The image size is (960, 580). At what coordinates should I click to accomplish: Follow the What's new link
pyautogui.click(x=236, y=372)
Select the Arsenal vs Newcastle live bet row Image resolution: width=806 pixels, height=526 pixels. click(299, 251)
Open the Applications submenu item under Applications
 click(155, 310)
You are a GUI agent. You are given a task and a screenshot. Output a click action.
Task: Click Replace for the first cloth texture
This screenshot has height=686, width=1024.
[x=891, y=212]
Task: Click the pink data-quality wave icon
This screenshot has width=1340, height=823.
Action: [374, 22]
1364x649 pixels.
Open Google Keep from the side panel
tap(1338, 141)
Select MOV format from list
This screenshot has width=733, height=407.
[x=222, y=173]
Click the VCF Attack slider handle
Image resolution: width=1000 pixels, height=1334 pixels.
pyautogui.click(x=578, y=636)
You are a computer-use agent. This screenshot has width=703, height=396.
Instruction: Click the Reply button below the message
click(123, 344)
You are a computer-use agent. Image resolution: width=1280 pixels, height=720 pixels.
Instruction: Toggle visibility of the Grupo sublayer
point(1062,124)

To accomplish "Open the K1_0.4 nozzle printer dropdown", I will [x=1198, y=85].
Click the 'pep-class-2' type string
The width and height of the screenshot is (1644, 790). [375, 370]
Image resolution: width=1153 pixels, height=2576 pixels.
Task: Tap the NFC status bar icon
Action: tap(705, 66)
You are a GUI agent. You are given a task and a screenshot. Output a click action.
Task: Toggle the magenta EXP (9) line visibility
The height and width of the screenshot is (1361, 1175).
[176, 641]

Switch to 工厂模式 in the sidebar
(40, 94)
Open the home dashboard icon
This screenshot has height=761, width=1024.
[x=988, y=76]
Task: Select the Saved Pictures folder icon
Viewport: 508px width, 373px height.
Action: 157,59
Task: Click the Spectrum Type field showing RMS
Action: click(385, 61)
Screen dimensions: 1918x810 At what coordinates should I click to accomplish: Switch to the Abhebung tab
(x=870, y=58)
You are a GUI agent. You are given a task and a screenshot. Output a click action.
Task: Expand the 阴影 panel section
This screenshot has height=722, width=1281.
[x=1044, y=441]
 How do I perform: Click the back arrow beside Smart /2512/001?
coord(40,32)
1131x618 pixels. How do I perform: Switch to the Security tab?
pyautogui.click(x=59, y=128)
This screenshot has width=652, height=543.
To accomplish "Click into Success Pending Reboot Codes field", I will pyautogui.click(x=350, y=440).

============================================================

**WHAT IS EXPECTED:** Verbatim and in full, return the listing above.

**PROBLEM SOLUTION:**
The image size is (960, 580). At what coordinates should I click to accomplish: Follow the What's new link
pyautogui.click(x=236, y=372)
Select the Arsenal vs Newcastle live bet row Image resolution: width=806 pixels, height=526 pixels. click(299, 251)
Open the Applications submenu item under Applications
 click(155, 310)
You are a GUI agent. You are given a task and a screenshot. Output a click action.
Task: Click Replace for the first cloth texture
This screenshot has height=686, width=1024.
[x=891, y=212]
Task: Click the pink data-quality wave icon
This screenshot has width=1340, height=823.
Action: [374, 22]
1364x649 pixels.
Open Google Keep from the side panel
tap(1338, 141)
Select MOV format from list
This screenshot has width=733, height=407.
[x=222, y=173]
Click the VCF Attack slider handle
Image resolution: width=1000 pixels, height=1334 pixels.
pyautogui.click(x=578, y=636)
You are a computer-use agent. This screenshot has width=703, height=396.
Instruction: Click the Reply button below the message
click(123, 344)
You are a computer-use agent. Image resolution: width=1280 pixels, height=720 pixels.
Instruction: Toggle visibility of the Grupo sublayer
point(1062,124)

To accomplish "Open the K1_0.4 nozzle printer dropdown", I will [x=1198, y=85].
Click the 'pep-class-2' type string
The width and height of the screenshot is (1644, 790). [375, 370]
Image resolution: width=1153 pixels, height=2576 pixels.
Task: Tap the NFC status bar icon
Action: tap(705, 66)
You are a GUI agent. You are given a task and a screenshot. Output a click action.
Task: Toggle the magenta EXP (9) line visibility
The height and width of the screenshot is (1361, 1175).
[176, 641]

Switch to 工厂模式 in the sidebar
(40, 94)
Open the home dashboard icon
This screenshot has height=761, width=1024.
[x=988, y=76]
Task: Select the Saved Pictures folder icon
Viewport: 508px width, 373px height.
Action: 157,59
Task: Click the Spectrum Type field showing RMS
Action: click(385, 61)
Screen dimensions: 1918x810 At what coordinates should I click to accomplish: Switch to the Abhebung tab
(x=870, y=58)
You are a GUI agent. You are given a task and a screenshot. Output a click action.
Task: Expand the 阴影 panel section
This screenshot has height=722, width=1281.
[x=1044, y=441]
 How do I perform: Click the back arrow beside Smart /2512/001?
coord(40,32)
1131x618 pixels. How do I perform: Switch to the Security tab?
pyautogui.click(x=59, y=128)
This screenshot has width=652, height=543.
To accomplish "Click into Success Pending Reboot Codes field", I will pyautogui.click(x=350, y=440).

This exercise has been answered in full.